The immediate shock has not been limited to aviation. Iran declared the Strait of Hormuz closed to all shipping on the evening of February 28, and maritime traffic-monitoring systems recorded tankers dropping to near-zero speed or anchoring outside the strait to avoid danger. One unflagged tanker was reportedly struck and foundering after attempting passage. The waterway handles roughly one fifth of seaborne oil flows; estimates of disrupted capacity run as high as 15 million barrels per day in a severe stoppage scenario.

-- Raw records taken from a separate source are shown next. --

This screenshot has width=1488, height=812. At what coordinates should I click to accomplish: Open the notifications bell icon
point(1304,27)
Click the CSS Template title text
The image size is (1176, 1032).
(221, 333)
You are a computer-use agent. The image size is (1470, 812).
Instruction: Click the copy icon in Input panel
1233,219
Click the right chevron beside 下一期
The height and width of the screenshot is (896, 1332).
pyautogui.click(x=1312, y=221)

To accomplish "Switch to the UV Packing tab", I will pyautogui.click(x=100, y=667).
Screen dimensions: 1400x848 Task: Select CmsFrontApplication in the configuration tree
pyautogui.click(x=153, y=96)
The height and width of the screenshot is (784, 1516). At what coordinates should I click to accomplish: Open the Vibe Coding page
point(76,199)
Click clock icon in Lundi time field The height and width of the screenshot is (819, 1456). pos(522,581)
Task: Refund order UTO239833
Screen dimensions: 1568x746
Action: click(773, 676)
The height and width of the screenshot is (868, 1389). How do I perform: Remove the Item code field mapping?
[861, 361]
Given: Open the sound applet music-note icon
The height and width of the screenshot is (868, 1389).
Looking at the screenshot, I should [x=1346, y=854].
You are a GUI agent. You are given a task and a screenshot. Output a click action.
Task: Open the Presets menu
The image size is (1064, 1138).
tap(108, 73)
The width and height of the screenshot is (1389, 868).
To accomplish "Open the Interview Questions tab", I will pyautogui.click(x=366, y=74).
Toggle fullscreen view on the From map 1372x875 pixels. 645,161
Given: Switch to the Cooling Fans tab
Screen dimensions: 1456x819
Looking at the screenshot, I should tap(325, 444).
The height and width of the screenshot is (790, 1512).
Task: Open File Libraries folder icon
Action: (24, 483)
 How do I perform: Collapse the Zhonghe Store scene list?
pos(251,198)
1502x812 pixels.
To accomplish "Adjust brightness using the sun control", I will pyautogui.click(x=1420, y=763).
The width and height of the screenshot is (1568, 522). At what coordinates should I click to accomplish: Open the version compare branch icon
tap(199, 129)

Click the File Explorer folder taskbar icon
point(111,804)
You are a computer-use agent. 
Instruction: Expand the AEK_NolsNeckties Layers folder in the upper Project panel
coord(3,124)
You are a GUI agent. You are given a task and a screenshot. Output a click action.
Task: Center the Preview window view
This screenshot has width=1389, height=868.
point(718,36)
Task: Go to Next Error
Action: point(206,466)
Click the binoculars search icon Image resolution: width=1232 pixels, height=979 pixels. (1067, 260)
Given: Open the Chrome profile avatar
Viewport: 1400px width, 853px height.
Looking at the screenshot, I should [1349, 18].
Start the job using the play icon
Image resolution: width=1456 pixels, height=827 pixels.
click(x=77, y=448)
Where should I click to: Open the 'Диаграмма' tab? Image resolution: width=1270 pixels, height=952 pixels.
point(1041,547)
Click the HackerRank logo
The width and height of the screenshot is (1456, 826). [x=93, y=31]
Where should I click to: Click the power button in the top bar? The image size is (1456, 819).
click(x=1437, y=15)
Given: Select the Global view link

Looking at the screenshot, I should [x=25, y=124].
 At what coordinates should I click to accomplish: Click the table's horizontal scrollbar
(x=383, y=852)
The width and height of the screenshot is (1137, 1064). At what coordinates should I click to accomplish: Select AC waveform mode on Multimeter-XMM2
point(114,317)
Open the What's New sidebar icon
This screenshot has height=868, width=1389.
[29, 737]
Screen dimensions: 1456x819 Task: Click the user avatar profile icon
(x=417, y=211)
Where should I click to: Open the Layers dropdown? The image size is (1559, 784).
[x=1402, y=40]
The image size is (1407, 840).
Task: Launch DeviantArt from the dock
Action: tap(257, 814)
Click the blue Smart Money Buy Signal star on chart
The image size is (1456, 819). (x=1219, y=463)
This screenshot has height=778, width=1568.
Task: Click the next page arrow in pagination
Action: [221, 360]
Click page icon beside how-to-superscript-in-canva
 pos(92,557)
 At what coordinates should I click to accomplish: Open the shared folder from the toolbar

Airlines and energy firms reacted swiftly. FlightAware data showed more than 2,600 cancellations within days of the exchanges, and major carriers including those from China published emergency rebooking and refund rules for flights touching the region. Large oil traders and shippers instructed crews to avoid the strait, and several European flags ordered their vessels not to transit. The International Energy Agency said markets were being monitored and supply remained adequate for now, but analysts warned of substantial upside risks to global crude prices.
The military backdrop is critical. The United States maintains a dense network of bases and logistical hubs across the Gulf, including in Qatar, Bahrain, Kuwait, the UAE and Saudi Arabia. Iran’s retaliation targeted multiple regional facilities and, according to Gulf militaries, prompted the interception of dozens of incoming missiles and drones. Civilian populations and infrastructure in several states have been affected by debris and blast damage, underscoring how quickly a confrontation between state actors can drag neighbours into peril.
For global markets and consumers the implications are immediate and tangible. Traders and market commentators expect benchmark Brent prices to test previously seen resistance levels; in a prolonged disruption, analysts place Brent near or above $100 per barrel. Higher oil prices would feed into inflationary pressures in advanced economies still battling elevated living costs, complicating monetary authorities’ efforts to balance growth and price stability and adding a political dimension in countries with imminent elections.
Beyond prices, there are wider supply-chain and strategic consequences. Rerouting tankers around Africa adds cost and time, while insurance premiums and security surcharges would rise, pushing up fuel costs for industry and transport. Regional airspace closures fragment the global aviation network, causing knock-on cancellations and logistical bottlenecks that reverberate through tourism, freight and business travel.
The near-term picture remains one of volatility and great uncertainty. International agencies and governments are monitoring sea lanes and energy stocks closely, while airlines and shipping companies weigh operational pauses against security risks. The longer-term outcome depends on whether the exchange between Tehran, Washington and their partners de-escalates or expands into broader regional confrontation that could institutionalise higher energy and transport costs for months to come.